■ **Set exercise**:
Change "template" to "layout" in the stretch of the records below from the line that contains "Where should I click to: Open the Transit" through the line that contains "I will pos(34,520).", and write out only that stretch with everything else left as it is.

■ **Data rows**:
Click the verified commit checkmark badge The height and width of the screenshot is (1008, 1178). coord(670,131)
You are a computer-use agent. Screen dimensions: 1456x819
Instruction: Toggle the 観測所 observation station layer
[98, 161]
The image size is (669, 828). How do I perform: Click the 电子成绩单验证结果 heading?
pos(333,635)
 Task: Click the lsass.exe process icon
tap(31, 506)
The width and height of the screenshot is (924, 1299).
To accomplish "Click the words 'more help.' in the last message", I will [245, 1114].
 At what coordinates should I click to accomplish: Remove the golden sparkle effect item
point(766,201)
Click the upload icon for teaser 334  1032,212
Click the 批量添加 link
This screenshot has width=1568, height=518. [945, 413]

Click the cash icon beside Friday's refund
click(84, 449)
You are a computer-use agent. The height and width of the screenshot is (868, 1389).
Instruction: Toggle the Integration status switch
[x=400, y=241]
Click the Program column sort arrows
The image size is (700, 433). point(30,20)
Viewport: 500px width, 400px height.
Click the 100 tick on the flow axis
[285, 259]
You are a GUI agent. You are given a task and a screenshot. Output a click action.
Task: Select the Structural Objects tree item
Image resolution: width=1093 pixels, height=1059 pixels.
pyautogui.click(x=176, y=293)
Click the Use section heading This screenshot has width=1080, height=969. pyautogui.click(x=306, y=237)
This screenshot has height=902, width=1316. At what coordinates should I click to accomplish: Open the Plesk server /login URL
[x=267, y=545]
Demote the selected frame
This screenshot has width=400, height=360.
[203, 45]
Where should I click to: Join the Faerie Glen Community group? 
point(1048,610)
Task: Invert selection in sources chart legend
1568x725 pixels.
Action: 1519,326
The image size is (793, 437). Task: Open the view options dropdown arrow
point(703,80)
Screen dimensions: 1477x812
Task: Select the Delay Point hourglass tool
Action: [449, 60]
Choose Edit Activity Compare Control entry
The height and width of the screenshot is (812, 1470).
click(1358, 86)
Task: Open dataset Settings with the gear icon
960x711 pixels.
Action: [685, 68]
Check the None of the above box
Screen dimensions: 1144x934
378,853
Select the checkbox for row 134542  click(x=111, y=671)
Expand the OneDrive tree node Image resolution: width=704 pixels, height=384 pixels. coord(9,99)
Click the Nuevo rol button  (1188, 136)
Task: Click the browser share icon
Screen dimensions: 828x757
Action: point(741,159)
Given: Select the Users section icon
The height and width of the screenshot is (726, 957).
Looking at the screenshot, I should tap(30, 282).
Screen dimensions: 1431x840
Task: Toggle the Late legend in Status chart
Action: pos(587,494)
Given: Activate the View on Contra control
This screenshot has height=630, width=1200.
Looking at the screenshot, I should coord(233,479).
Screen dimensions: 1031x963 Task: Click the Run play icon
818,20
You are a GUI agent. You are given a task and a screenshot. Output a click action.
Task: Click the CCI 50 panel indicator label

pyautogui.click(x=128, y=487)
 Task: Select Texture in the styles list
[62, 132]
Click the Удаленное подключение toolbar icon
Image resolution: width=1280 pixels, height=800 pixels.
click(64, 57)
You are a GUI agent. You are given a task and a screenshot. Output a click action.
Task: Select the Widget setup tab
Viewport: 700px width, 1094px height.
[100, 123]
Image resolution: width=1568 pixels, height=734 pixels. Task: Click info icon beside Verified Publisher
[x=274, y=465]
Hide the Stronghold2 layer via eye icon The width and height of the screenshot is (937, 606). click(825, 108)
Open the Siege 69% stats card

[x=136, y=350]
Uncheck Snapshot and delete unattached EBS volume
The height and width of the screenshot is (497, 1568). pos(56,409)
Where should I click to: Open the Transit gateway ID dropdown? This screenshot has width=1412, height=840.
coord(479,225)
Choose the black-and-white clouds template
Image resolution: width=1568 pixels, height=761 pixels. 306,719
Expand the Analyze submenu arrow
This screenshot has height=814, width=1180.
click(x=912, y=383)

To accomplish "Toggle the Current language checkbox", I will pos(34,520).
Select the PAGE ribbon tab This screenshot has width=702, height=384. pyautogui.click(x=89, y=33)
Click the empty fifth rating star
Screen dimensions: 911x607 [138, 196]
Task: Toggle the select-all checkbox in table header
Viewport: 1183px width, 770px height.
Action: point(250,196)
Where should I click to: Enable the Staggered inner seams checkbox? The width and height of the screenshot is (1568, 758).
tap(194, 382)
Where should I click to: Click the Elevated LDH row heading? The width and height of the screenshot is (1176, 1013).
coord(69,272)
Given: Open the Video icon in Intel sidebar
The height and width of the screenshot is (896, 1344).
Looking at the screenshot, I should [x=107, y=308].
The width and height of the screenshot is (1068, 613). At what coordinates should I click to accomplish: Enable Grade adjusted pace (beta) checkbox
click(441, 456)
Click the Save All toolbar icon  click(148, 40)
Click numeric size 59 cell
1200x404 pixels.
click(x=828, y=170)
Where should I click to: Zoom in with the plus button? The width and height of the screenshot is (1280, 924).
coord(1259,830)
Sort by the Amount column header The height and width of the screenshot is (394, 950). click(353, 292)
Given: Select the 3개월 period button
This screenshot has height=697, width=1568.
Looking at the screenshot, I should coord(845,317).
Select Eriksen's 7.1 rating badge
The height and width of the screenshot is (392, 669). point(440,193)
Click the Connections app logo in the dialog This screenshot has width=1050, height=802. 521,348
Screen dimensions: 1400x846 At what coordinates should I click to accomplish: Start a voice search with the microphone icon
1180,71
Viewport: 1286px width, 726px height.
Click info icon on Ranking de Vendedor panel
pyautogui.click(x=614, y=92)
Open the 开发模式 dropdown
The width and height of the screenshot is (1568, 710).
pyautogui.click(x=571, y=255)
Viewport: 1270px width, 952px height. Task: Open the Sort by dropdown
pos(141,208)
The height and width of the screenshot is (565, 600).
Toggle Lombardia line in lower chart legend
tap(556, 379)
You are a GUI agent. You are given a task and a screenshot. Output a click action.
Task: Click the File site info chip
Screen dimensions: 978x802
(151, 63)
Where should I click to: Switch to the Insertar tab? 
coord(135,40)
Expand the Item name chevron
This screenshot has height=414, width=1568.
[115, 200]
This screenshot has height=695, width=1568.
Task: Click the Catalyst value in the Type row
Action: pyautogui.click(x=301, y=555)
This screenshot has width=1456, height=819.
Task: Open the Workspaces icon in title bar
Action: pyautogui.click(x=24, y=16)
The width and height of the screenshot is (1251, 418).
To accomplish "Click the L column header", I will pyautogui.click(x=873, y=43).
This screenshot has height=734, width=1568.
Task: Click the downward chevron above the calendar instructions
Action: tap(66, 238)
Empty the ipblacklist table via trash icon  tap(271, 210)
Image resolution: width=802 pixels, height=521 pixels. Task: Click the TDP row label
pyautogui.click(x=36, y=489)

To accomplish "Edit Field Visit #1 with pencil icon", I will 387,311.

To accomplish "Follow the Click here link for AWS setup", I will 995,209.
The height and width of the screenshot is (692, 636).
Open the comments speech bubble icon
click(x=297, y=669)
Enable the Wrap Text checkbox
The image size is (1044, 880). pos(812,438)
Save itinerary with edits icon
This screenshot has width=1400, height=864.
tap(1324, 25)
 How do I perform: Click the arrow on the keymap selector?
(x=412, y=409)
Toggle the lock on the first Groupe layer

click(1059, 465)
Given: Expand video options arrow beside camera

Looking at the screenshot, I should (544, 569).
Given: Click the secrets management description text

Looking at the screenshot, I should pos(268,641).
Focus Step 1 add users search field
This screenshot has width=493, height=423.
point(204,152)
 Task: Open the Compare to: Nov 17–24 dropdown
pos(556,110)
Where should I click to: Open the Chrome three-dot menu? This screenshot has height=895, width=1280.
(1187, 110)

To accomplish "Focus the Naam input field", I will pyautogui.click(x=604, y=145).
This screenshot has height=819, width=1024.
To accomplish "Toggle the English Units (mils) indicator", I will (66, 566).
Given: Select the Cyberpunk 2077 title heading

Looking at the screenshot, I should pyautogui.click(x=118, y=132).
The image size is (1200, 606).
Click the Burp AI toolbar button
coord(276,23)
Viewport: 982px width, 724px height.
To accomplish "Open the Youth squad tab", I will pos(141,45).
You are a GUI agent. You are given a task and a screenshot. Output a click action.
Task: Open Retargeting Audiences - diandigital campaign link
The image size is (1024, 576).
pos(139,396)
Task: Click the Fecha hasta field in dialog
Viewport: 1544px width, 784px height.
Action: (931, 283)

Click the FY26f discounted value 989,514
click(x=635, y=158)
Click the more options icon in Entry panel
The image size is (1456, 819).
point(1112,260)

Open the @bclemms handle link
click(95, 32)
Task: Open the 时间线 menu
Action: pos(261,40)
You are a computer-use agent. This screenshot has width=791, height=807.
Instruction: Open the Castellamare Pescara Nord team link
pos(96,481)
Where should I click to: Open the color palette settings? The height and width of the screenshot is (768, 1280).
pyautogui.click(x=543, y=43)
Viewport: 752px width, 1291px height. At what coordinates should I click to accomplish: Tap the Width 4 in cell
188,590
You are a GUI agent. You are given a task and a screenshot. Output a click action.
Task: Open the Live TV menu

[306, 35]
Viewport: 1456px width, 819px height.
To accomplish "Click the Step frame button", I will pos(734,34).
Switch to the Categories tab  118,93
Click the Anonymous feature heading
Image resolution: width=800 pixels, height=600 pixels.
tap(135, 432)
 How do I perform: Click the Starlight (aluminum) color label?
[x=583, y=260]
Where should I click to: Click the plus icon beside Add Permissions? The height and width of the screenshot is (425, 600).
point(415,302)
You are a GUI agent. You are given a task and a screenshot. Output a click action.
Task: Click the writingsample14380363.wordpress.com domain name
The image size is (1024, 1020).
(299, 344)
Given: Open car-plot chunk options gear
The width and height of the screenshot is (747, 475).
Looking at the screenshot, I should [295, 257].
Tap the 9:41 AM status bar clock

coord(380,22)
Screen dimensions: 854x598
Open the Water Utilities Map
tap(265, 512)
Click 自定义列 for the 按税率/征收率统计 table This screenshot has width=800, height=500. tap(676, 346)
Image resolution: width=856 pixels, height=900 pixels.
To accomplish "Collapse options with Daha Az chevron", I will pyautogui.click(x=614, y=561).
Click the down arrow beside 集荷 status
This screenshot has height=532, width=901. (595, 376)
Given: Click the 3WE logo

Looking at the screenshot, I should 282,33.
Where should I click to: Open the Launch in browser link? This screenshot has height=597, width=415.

■ **Final result**:
Where should I click to: Open the Transit gateway ID dropdown? This screenshot has width=1412, height=840.
coord(479,225)
Choose the black-and-white clouds layout
Image resolution: width=1568 pixels, height=761 pixels. 306,719
Expand the Analyze submenu arrow
This screenshot has height=814, width=1180.
click(x=912, y=383)

To accomplish "Toggle the Current language checkbox", I will pos(34,520).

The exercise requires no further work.